**WHAT THE EXERCISE ASKS**
From the text below on running Stratoshark on Azure, list every piece of software the writer compiled or built.

**SELECTED EXTRACT**
In the end, I set up a fresh Ubuntu virtual machine and ran the make and build process on that. With both Wireshark and Falco compiled successfully, I could then set the compiler flags to build the Stratoshark release candidate. This was relatively quick, and I was able to launch and run the tool. As Azure supports several different Linux distributions, you’re likely to need to compile your own versions of both the capture tools and Stratoshark—including eBPF drivers for the Falco probes.

Being able to get kernel-level access without needing kernel modules or privileged access is key to tools like this. That’s why it’s important that Azure is providing access for eBPF probes in services such as AKS, letting you get the information you need about your code without compromising platform security.

**ENTRIES SHOWN**
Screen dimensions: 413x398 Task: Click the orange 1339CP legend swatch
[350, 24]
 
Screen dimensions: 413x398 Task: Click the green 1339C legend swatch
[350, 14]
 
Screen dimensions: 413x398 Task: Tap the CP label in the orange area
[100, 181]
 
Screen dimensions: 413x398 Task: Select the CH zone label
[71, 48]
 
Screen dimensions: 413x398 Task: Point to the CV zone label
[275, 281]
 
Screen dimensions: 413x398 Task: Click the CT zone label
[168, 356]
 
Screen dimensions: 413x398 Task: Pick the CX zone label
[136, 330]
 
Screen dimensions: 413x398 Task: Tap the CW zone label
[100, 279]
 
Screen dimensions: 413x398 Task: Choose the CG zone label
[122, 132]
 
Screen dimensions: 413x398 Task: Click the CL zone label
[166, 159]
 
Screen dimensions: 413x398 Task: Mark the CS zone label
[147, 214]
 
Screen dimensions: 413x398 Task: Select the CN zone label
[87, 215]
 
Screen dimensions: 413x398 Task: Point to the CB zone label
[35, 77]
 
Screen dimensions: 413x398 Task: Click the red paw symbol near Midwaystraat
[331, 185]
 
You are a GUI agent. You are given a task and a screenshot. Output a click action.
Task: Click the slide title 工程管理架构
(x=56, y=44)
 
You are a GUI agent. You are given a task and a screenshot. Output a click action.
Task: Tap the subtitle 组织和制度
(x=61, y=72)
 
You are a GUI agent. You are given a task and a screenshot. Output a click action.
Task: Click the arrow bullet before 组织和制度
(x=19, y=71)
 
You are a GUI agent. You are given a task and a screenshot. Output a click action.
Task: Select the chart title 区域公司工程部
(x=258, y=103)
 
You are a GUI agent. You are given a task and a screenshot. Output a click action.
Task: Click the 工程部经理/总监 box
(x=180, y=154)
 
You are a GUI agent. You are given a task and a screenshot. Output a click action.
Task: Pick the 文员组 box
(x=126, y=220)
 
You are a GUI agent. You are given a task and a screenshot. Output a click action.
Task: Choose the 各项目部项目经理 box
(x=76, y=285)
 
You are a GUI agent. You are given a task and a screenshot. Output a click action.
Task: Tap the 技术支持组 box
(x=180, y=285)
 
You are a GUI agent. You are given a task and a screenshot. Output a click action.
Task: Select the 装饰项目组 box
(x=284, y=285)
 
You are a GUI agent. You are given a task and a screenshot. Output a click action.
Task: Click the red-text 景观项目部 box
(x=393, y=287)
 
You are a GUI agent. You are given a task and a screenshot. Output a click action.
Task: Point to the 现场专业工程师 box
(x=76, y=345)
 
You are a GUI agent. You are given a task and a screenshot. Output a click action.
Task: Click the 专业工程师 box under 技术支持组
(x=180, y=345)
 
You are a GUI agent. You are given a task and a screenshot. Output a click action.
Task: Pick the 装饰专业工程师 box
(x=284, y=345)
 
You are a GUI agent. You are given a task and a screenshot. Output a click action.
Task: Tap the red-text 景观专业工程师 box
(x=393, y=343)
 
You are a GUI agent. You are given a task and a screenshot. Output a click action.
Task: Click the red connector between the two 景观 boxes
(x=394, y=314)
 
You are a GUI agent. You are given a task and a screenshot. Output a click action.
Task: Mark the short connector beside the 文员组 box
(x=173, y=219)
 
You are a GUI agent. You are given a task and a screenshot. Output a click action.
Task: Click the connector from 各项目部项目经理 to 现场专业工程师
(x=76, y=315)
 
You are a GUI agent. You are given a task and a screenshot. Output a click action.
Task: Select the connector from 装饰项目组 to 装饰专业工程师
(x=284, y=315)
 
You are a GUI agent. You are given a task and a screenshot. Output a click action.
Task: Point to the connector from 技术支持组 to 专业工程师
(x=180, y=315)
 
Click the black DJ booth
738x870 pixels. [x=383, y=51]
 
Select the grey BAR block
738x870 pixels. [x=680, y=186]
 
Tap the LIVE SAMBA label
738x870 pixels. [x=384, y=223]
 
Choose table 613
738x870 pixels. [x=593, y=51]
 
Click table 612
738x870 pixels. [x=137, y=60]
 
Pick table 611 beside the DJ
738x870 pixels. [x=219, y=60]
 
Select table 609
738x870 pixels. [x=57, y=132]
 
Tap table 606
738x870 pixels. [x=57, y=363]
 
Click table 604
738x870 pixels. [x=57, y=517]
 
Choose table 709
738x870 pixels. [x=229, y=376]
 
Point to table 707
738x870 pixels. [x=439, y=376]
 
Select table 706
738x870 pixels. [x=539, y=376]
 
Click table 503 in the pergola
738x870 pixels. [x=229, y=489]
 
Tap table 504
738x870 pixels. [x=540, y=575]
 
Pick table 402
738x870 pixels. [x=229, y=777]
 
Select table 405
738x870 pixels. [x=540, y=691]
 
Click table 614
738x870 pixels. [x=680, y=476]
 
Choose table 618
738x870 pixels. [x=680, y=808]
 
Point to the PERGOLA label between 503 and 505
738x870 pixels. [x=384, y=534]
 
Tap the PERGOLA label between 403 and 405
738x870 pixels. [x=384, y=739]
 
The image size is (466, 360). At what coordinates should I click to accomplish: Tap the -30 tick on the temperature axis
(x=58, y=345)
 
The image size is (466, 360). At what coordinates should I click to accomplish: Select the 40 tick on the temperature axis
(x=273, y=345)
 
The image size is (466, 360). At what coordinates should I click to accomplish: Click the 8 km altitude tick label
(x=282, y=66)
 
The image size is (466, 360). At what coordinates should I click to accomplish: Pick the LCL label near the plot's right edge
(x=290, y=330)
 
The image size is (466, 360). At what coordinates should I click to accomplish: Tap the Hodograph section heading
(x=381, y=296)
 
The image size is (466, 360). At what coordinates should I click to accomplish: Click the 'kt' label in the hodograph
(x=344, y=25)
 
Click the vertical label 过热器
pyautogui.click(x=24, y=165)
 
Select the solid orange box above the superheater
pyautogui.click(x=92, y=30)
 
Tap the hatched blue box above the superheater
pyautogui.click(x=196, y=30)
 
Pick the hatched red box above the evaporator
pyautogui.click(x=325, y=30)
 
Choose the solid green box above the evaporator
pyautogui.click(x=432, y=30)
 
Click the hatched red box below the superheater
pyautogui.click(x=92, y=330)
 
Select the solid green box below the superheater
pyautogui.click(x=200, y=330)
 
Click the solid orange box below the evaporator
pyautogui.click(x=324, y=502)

**ANSWER TO THIS PROBLEM**
Wireshark, Falco, Stratoshark (the release candidate)